**SELECTED TEXT**
────────

Moderna is pausing a patent dispute with the federal government over its groundbreaking coronavirus vaccine, saying it is “grateful” to government scientists who collaborated with the company and wants to “avoid any distraction” in the fight against the omicron variant.
The decision could have implications for the Biden administration’s global vaccination strategy, as officials look for leverage to share mRNA vaccine discoveries with developing countries in an effort to ramp up worldwide supply.
It is also expected to turn down the heat on the Cambridge, Mass., vaccine maker, which projected as much as $18 billion in sales from its vaccine this year, and has received stinging criticism for doing too little to share its breakthroughs with poorer nations.
Government scientists worked with Moderna in January 2020 to rapidly develop the spike protein technology key to the company’s messenger RNA vaccine.
But Moderna had disputed claims that three scientists from the National Institutes of Health were co-inventors, complicating the government’s ability to license the shot and share it with vaccine makers in low- and middle-income countries, where vaccines are still scarce.
Moderna officials said attention to the patent issue had ballooned and threatened to disrupt the pandemic response.
“The Company would like to avoid any distraction to the important public-private efforts ongoing to address emerging SARS-CoV-2 variants, including Omicron,” Moderna said in a statement on Friday night shared with The Washington Post. Moderna also said it filed a continuation that will allow it to pursue discussions about the patent at a later date.
Moderna first informed NIH of its plan to drop the patent application at a Dec. 10 meeting, a Moderna spokesperson said.

────────

**STUDY MATERIAL**
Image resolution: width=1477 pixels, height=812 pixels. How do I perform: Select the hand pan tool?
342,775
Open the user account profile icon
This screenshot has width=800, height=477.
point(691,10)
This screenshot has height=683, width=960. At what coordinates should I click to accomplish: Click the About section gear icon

────────

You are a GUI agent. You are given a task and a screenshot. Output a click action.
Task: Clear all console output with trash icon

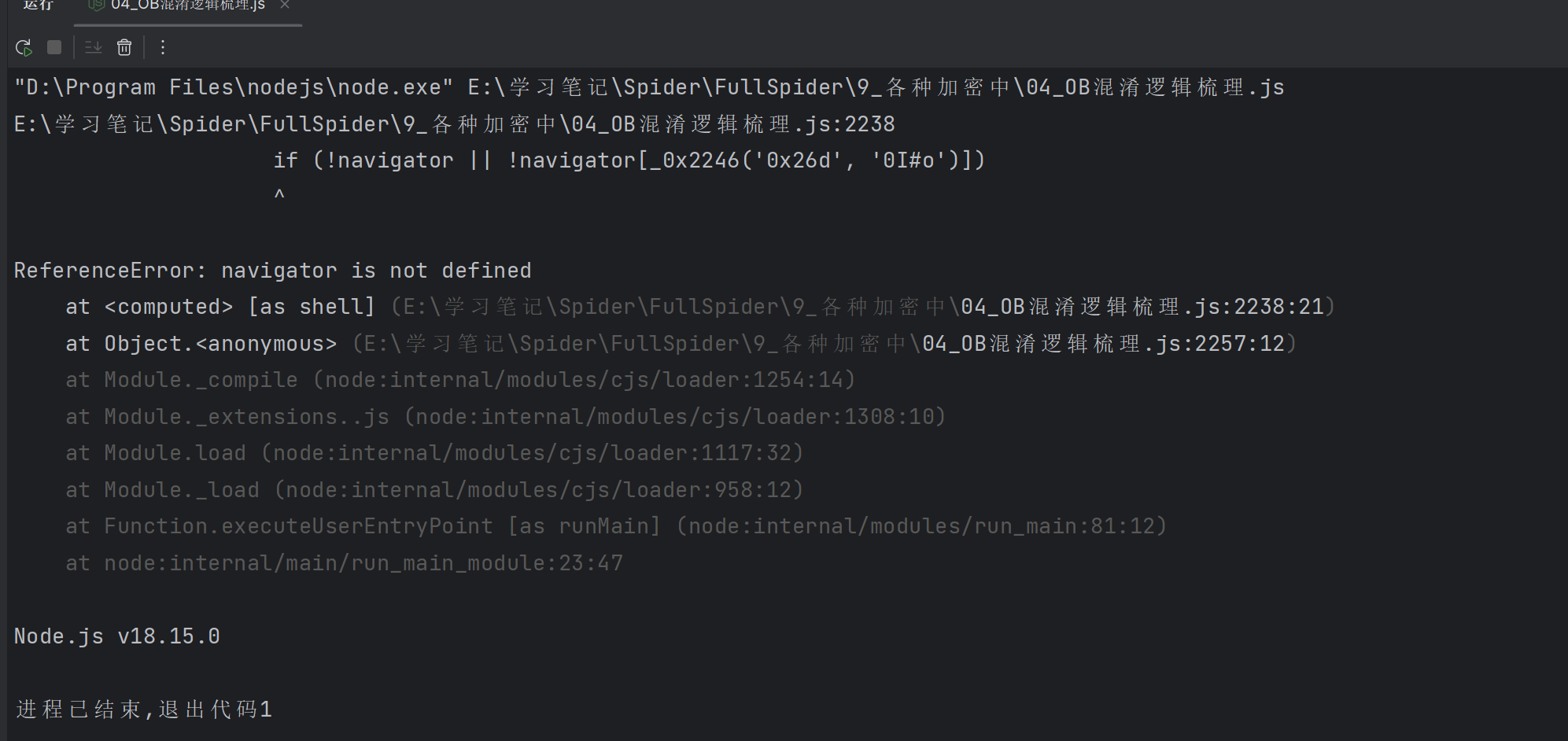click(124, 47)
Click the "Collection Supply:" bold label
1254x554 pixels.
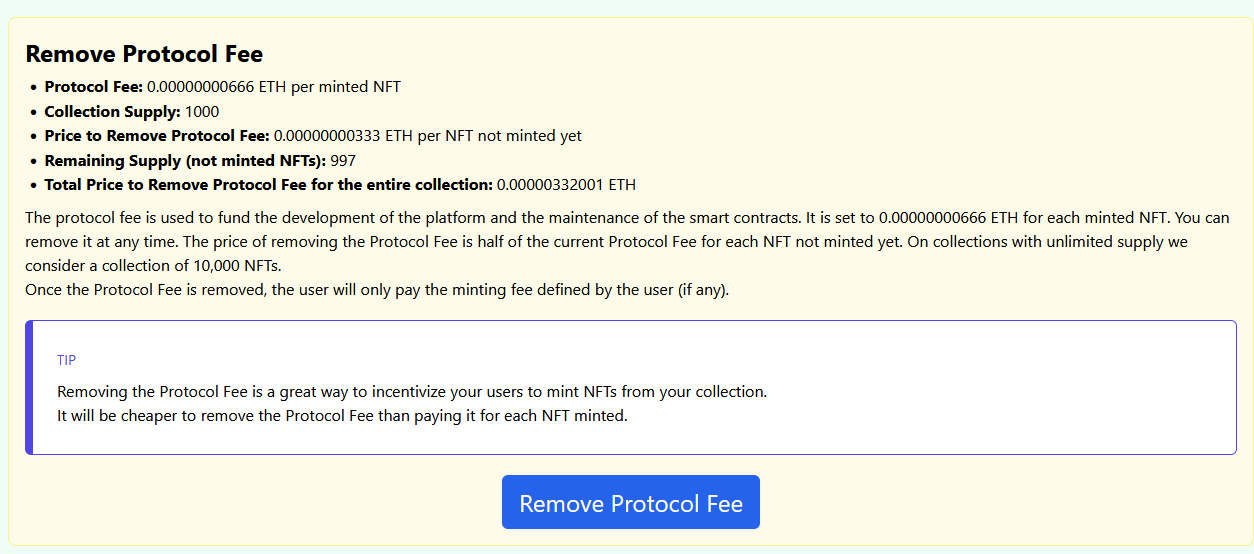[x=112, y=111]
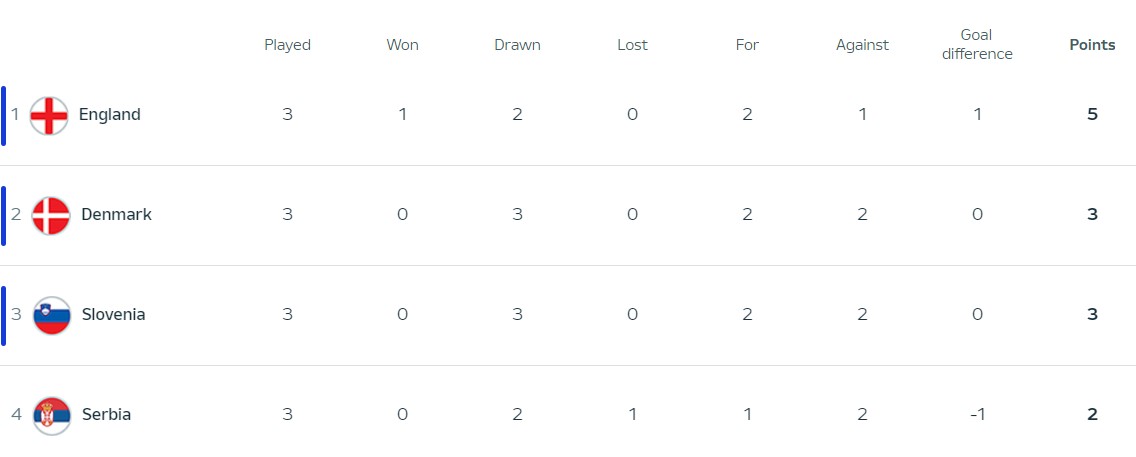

────────

**PROBLEMS AND TASKS**
#1 In the article about Moderna's patent dispute, when did Moderna first tell NIH that it planned to drop the patent application?
#2 Continue the article about Moderna's patent dispute with the federal government after its final sentence.

**TASK ANSWERS**
#1 At a Dec. 10 meeting.

#2
NIH did not respond to requests for comment. Two administration officials on Friday night said they were still studying whether Moderna’s decision would enable the government to revise its global strategy.
Celine Gounder, an infectious-disease doctor who advised Biden’s transition team on the coronavirus, said she hoped Moderna’s decision would empower the White House to compel the company to share its technology — particularly given the need for additional shots to fight virus variants like omicron.
“It would make a huge difference if they’re willing to do that, where there is some sharing of vaccine manufacturing, recipes and know-how … that really could lead to establishment of regional manufacturing capacity,” said Gounder. “We need to think about other ways to scale up manufacturing.”
The White House has been at odds with Moderna over the vaccine maker’s broader strategy, with Biden officials privately adamant that the 11-year-old company — which had never turned a profit before the pandemic — owes its success to the U.S. government. The company was staked with about $2.5 billion in federal funds to develop its vaccine last year, and has since received billions more to boost its manufacturing capacity.
Moderna’s decision to back down on the patent application “reflects a realization that the federal government would stand up for the critical role its scientists and taxpayer money played in the invention,” Ameet Sarpatwari, a Harvard University professor who specializes in health-care law, wrote in an email.
Advocacy group Public Citizen, which first called attention to the patent dispute, framed Moderna’s decision as a qualified victory.
“It’s obvious that Moderna is feeling the heat, and they’re trying to turn it down a notch,” said Zain Rizvi, research director at Public Citizen. “But I think it’s important to recognize that this is, in part, Moderna kicking the can down the road” because the company has not ruled out resuming its patent fight in the future.
Moderna officials previously said that they had offered NIH an opportunity to co-own the patent, but the talks had not produced an agreement. The company also announced last year that it would not enforce its patents if other manufacturers wanted to pursue making their own versions of the vaccine.
“At Moderna, we probably didn’t think much of it because we’d offered co-ownership [to NIH]. And we’d said we weren’t enforcing the patent,” Moderna president Stephen Hoge said in a Nov. 17 interview. “But now, I regret that we didn’t resolve it, because it’s become a greed narrative.”
But some experts said that Moderna’s moves hadn’t gone far enough.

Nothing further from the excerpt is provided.